- DIRECTIVE -
Rewrite the article on the Sunbury—Queen's electoral district, starting at "Demographics" and ending at "invalidation of results.", with "abolished" changed to "dissolved".

Sunbury—Queen's

Defunct federal electoral district
- Legislature: House of Commons
- District created: 1892
- District abolished: 1914
- First contested: 1896
- Last contested: 1911

Demographics
- Census division(s): Queens, Sunbury

= Sunbury—Queen's =

Former federal electoral district in New Brunswick, Canada

Sunbury—Queen's was a federal electoral district in New Brunswick, Canada, that was represented in the House of Commons of Canada from 1896 to 1917.

This riding was created in 1892 from the ridings of Queen's and Sunbury. It consisted of the counties of Sunbury and Queen's. It was abolished in 1914 when it was redistributed into Royal and York—Sunbury ridings.

In the 1911 Canadian federal election, Dow Grass of Deer Island was arrested for tampering with ballot boxes leading to the Sunbury—Queen's riding's invalidation of results.

Word and element location records:

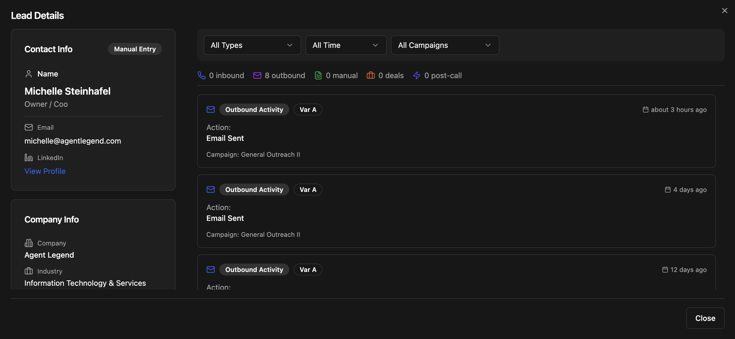Screen dimensions: 735x339
Task: Click mail icon on first Outbound Activity card
Action: [211, 110]
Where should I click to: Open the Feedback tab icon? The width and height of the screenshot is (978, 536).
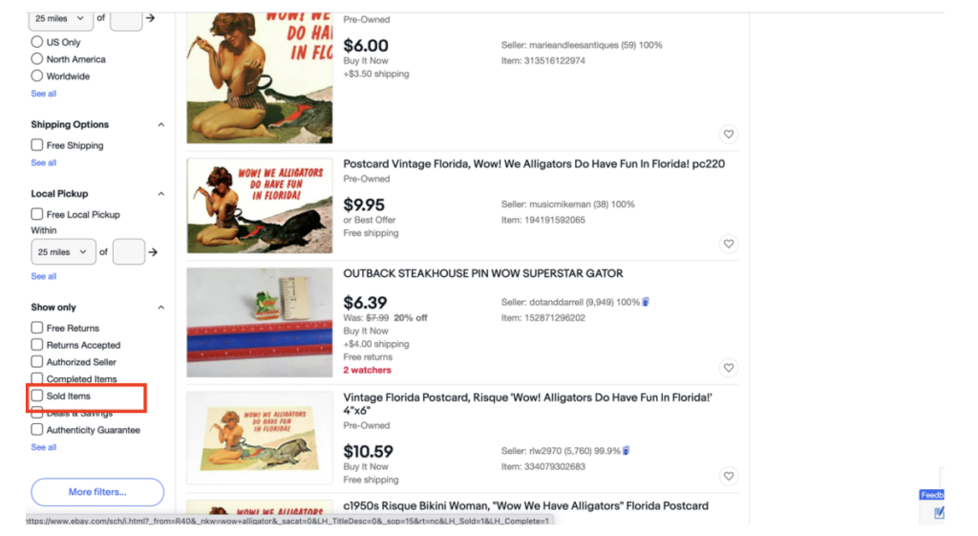pos(932,495)
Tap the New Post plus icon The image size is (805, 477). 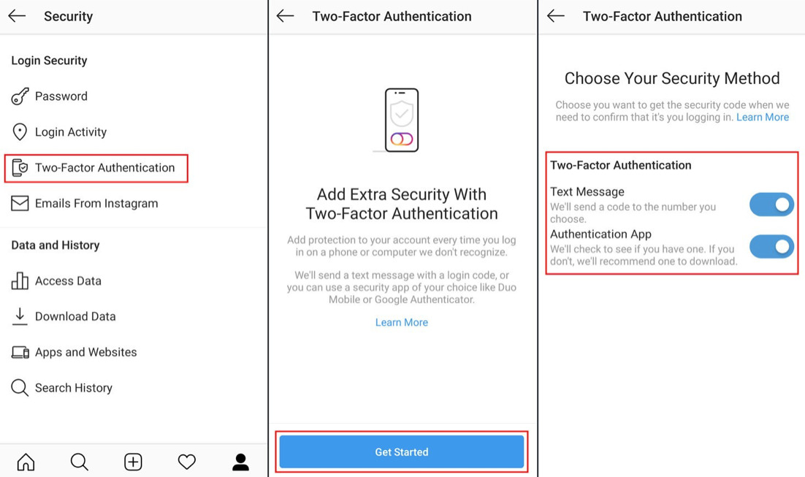coord(133,462)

- COMPLETE RESPONSE -
Demographics
- Census division(s): Queens, Sunbury

= Sunbury—Queen's =

Former federal electoral district in New Brunswick, Canada

Sunbury—Queen's was a federal electoral district in New Brunswick, Canada, that was represented in the House of Commons of Canada from 1896 to 1917.

This riding was created in 1892 from the ridings of Queen's and Sunbury. It consisted of the counties of Sunbury and Queen's. It was dissolved in 1914 when it was redistributed into Royal and York—Sunbury ridings.

In the 1911 Canadian federal election, Dow Grass of Deer Island was arrested for tampering with ballot boxes leading to the Sunbury—Queen's riding's invalidation of results.